# Selected text
====

Wednesday, December 27, 2006

Holiday Fun: Interpretation, Loading, Dispatching Work

This week (what's left of it) I'm spending on performance again. It's officially a holiday for Sun, so I'm not technically on the clock. I could even sleep the entire week and pick things back up on Tuesday.

Yeah, right.

One of the oddities of working on JRuby while working at Sun stems from the fact that I was working on JRuby for fun for the past two years. Now that this is the full-time job, it's even harder to pull myself away from it. I thought perhaps making JRuby my job might take away some of the attraction. In reality, it's just made a good thing better, since I can spend long hours on the hard problems I would never have tackled before.

So instead of stopping work completely, I'm shifting gears a bit. Instead of the heavy Rails focus we've had over the past month, I'm hitting other "fun" stuff instead. Compilation, interpretation performance, and so on. We know there's still lots of fruit to be plucked from the performance tree, and of course any additional work/research on compilation will help that eventual goal.

Compiler Refactoring Underway

As far as compilation goes, I've started committing a refactored compiler; it separates AST-node-walking from code generation, so the backend could be swapped out with a YARV generator or future compiler revisions. I think that's needed to allow the compiler and the AST to evolve independently, since I believe there will be many possible compile targets and potentially many AST changes in the future. Nothing too fancy there, but it's a bit more readable so hopefully others can also contribute.

Interpreter Enhancements and Fixes

On the interpretation front, there are a few items I've been working on.

1. Speeding up method invocation and block management (committed)

Ruby's AST represents method calls that take a block by putting the block first in the AST. You encounter an "iter node" that points at the "call" with which it is associated. So the typical way you evaluate those nodes is to create the block object and then visit the call. Unfortunately, the call itself may lead to other calls with their own blocks, for evaluating the arguments or receiver.

The end result of this node ordering is that every time a method is called, the evaluation of its args and receiver has to juggle the current "block available" status around, so the block doesn't get consumed before it's needed. Because the block gets created early, we have to push it and the "block available" status onto a stack. This is the primary reason the block logic in the interpreter and ThreadContext is so complicated.

====

# Data excerpt
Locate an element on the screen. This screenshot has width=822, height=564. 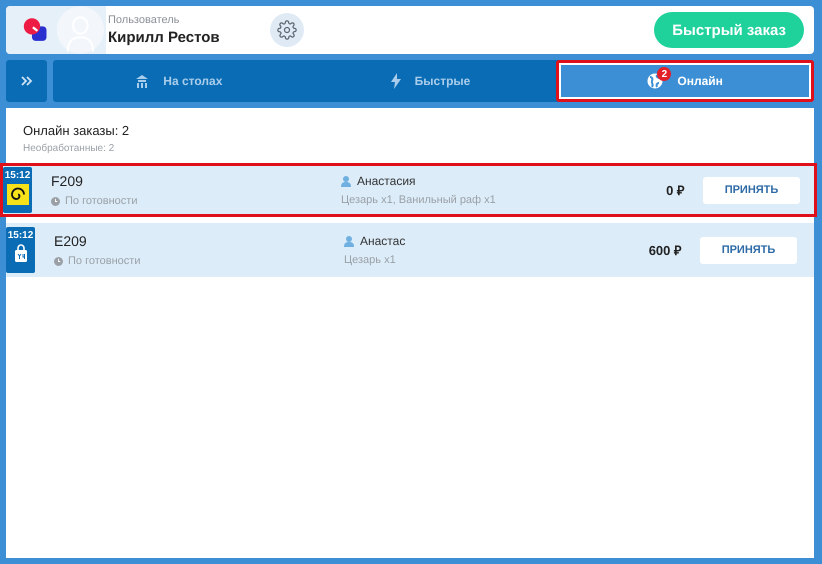
settings-icon is located at coordinates (286, 30).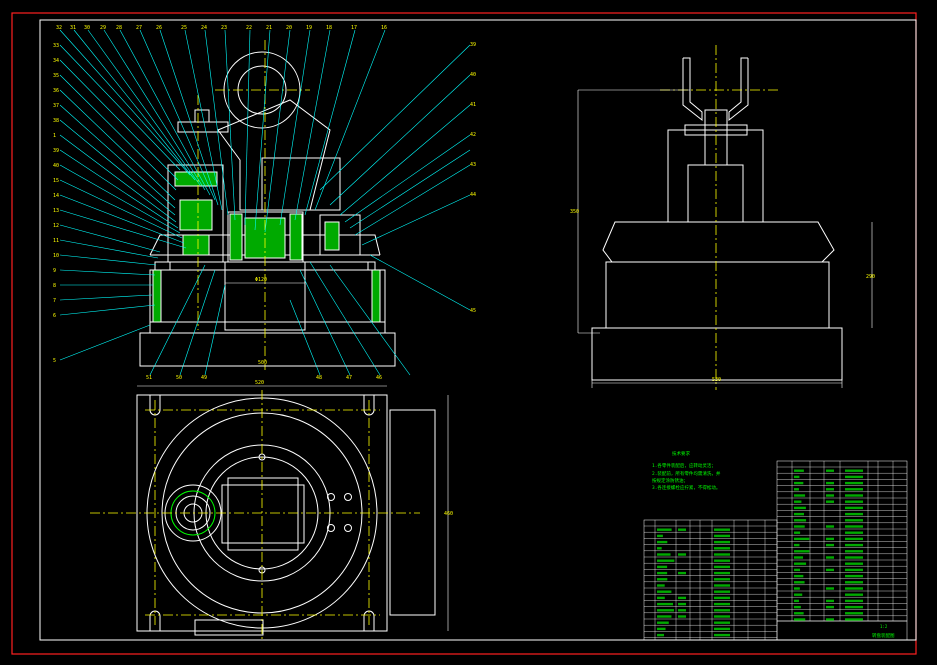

====

# Questions
[1] From the JRuby performance post above, return the passage from "The end result" to "is so complicated.", copied word for word.
[2] Translate this sentence from the JRuby performance post into Spanish: "Ruby's AST represents method calls that take a block by putting the block first in the AST."

# Answers to the tasks
[1]
The end result of this node ordering is that every time a method is called, the evaluation of its args and receiver has to juggle the current "block available" status around, so the block doesn't get consumed before it's needed. Because the block gets created early, we have to push it and the "block available" status onto a stack. This is the primary reason the block logic in the interpreter and ThreadContext is so complicated.

[2] El AST de Ruby representa las llamadas a métodos que reciben un bloque colocando el bloque en primer lugar en el AST.